→ EN QUÉ CONSISTE:
Enumere todo aquello a lo que, según la lectura del Apocalipsis, el Ángel ordena no causar daño.

→ TEXTO MOSTRADO:
● ● ● ● ● ● ●

Lectura del libro de Apocalipsis 7, 2-4, 9-14.
Luego vi a otro Ángel que subía del Oriente y tenía el sello de Dios vivo; y gritó
con fuerte voz a los cuatro Ángeles a quienes había encomendado causar daño a la tierra
y al mar: <<No causéis daño ni a la tierra ni al mar ni a los árboles, hasta que
marquemos con el sello la frente de los siervos de nuestro Dios.>> Y oí el número
de los marcados con el sello: ciento cuarenta y cuatro mil sellados, de todas las tribus
de los hijos de Israel.

● ● ● ● ● ● ●

→ MATERIAL PROPORCIONADO:
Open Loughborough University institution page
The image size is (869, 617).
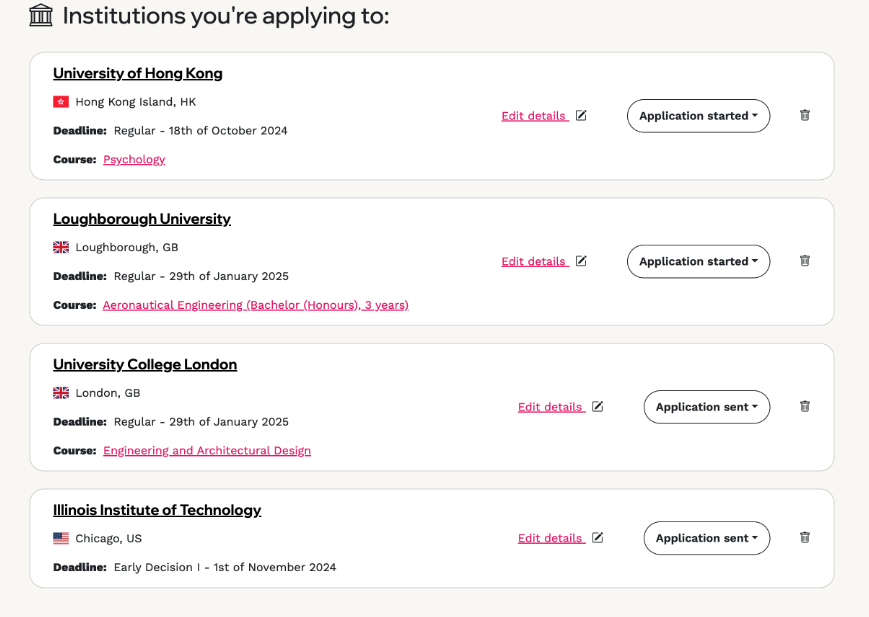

● ● ● ● ● ● ●

→ SOLUCIÓN DEL PROBLEMA:
la tierra, el mar, los árboles